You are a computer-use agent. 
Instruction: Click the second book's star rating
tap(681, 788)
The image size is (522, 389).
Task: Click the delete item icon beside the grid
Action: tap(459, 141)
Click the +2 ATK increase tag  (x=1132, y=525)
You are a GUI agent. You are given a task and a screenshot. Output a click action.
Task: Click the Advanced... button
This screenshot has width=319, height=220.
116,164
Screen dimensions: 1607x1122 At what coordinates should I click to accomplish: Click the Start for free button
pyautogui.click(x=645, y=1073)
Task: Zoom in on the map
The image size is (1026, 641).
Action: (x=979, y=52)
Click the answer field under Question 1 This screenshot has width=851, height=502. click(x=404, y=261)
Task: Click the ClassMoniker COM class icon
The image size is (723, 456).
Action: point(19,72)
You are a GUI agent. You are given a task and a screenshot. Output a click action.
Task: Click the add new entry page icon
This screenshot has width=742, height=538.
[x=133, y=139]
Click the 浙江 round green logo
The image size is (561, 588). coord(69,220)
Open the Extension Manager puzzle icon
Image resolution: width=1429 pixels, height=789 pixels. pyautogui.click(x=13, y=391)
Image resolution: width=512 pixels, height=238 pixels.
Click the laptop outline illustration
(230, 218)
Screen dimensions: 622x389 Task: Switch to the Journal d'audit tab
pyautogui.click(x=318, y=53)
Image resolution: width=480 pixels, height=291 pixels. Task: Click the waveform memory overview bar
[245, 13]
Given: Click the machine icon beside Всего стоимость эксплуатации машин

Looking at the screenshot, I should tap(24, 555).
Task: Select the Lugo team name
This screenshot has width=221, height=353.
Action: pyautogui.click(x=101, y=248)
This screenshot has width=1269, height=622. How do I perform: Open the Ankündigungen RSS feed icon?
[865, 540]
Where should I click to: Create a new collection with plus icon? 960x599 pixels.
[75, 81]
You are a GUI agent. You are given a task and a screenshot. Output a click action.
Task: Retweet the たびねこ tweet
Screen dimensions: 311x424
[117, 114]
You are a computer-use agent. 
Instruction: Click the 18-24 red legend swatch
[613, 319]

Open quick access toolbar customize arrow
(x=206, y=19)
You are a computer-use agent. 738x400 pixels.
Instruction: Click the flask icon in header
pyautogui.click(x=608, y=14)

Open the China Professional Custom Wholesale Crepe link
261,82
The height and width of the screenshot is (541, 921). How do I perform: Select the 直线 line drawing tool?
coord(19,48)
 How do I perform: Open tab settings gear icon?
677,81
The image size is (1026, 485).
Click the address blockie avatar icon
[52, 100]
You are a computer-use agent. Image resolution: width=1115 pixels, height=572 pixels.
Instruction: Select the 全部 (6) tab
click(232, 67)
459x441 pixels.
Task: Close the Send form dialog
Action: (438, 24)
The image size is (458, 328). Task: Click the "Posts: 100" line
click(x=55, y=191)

# GOAL OF THE EXERCISE
Set down exactly the lines from the start of the records to the line with "Click the +2". Include that line, and add nothing more.

# ANSWER FOR THIS EXERCISE
You are a computer-use agent. 
Instruction: Click the second book's star rating
tap(681, 788)
The image size is (522, 389).
Task: Click the delete item icon beside the grid
Action: tap(459, 141)
Click the +2 ATK increase tag  (x=1132, y=525)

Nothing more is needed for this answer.